We can’t have the leaves.

                                    We can’t have the sky.

But much is still allowed—

like embracing

each other tenderly in a dark room.

They’re coming here?

            Don’t be afraid—those are the sounds

Of spring itself—

                        it’s coming here.

Come to me.

                        Quick, give me your lips.

Are they breaking down the door?

                        No, it’s the ice cracking…

Over Babi Yar the wild grass is rustling.

The trees look threatening,

                        like judges.

Everything here screams silently,

                        and, removing my hat,

I feel

                        as if I’m slowly turning grey.

And I myself

                        am like a continuous soundless scream

above the thousands upon thousands buried here.

I am every old man

                        shot here.

I am every child

shot here.

Nothing in me

                        will ever forget this!

“The Internationale”

Let it thunder

when the last anti-Semite on earth

is buried forever.

In my blood is no Jewish blood.

But as a Jew I am hated with hardened spite

by all anti-Semites.

That’s why

                        I’m a true Russian!

 

Yevgeny Yevtushenko 

 

Byelostok. A town in East Poland known for its historic Jewish community. Under Russian control 1807-1919. Site of Russian pogroms.

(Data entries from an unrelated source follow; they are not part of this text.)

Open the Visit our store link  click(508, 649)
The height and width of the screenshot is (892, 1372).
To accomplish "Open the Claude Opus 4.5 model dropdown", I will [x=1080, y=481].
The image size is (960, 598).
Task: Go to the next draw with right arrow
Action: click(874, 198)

Internationale. Soviet national anthem until 1944. Originally a socialist anthem. The lyrics were written (in French) in 1871. 

 

The Changes by Yevtushenko to “Babi Yar”

These changes, made after the premiere of Shostakovich’s Symphony #10, satisfied the authorities, but they were never published. After a few years, performances of the symphony reverted to the original text. 

Original

I’m an Israelite.

Here I trudge through ancient Egypt.

And here I perish, crucified on the cross,

and I still carry scars from nails. 

Rewrite

Here I stand as if at the fountainhead

That gives me faith in our brotherhood.

Here Russians lie, and Ukrainians

Lie together with the Jews in the same ground. 

Original

And I myself

                        am like a continuous soundless scream,

above the thousands upon thousands buried here.

I am every old man

                        shot here.

I am every child

shot here. 

Rewrite

I think of Russia’s heroic deed

In blocking the way to fascism.

To the infinitesimal dewdrop

She is close to me with her very being and her fate.